• _Excerto fornecido_:
• • •
Alberto Gonçalves
As subtilezas da ciência
política não são para qualquer um. Em Outubro passado, não sei se se lembram,
houve por cá um arranjinho no parlamento para remover um Governo eleito dias
antes, liderado pelo partido mais votado, e colocar em seu lugar uma
irrelevância desprezada nas urnas. Para os leigos, o exercício não passou de
uma trapaça rasteira, ou no mínimo de uma artimanha pouco ética.
Felizmente, os peritos
explicaram: muito pelo contrário. Na verdade, aquilo era a vontade do povo em
acção, a Constituição a plenos pulmões, o derrube dos últimos muros, um tempo
novo enfim. Ficámos todos descansados. E agora surgiu a questão brasileira e
ficamos todos confundidos outra vez.
Um ignorante esperaria que o
processo destinado a enxotar a dona Dilma, rosto de um poder demasiado corrupto
até para os padrões latinos, fosse recebido em êxtase pelos nossos
especialistas em legitimidade. Não foi. Para o PCP, paradigma na matéria, a
coisa é "um novo e perigoso passo em frente" e uma "ofensiva
golpista" das "forças reaccionárias" e do
"imperialismo" (o PCP aproveitou para se declarar solidário com
"os trabalhadores e o povo brasileiros"). Para um deputado do Bloco
de Esquerda, o "golpe" é "racismo", "fascismo",
"boçalidade machista", "absurdo" e "nojento" (o
deputado em causa aproveitou para se declarar solidário com os seus
"amigos e amigas brasileiras [sic]"). Para uma deputada do PS, o
"golpe de Estado" é "demagogia populista"
(inexplicavelmente, a senhora não se solidarizou com ninguém). Para uma
socialista que não sei ao certo o que faz todo o episódio "é uma
vergonha" e "um atentado à democracia".
• • •
• _Registos de dados_:
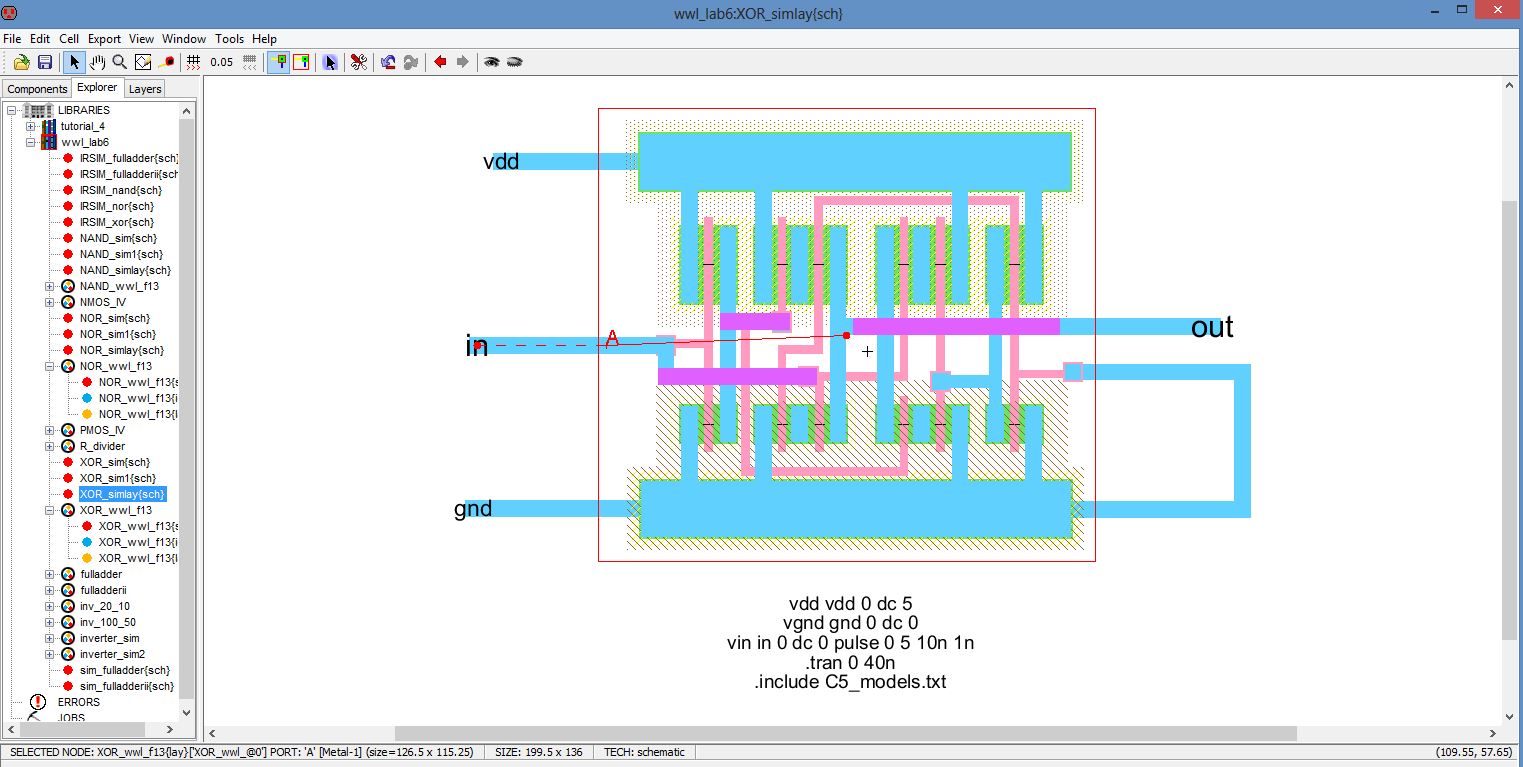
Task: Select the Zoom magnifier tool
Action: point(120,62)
• • •
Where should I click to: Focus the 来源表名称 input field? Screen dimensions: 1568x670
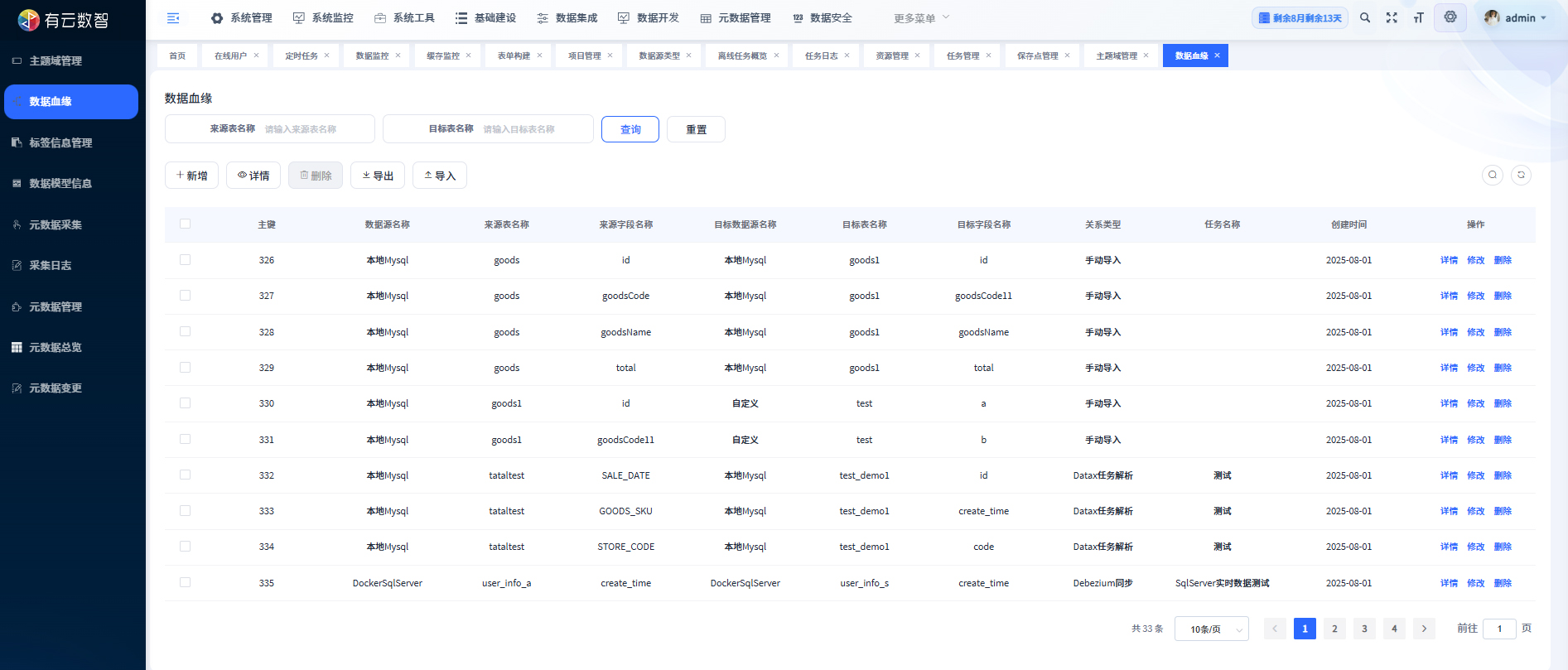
• • •
• _O que se pede_:
Reescreva tudo o que vai de "Alberto Gonçalves" até "artimanha pouco ética." no excerto fornecido, substituindo "trapaça" por "fraude".

• _Resposta completa_:
Alberto Gonçalves
As subtilezas da ciência
política não são para qualquer um. Em Outubro passado, não sei se se lembram,
houve por cá um arranjinho no parlamento para remover um Governo eleito dias
antes, liderado pelo partido mais votado, e colocar em seu lugar uma
irrelevância desprezada nas urnas. Para os leigos, o exercício não passou de
uma fraude rasteira, ou no mínimo de uma artimanha pouco ética.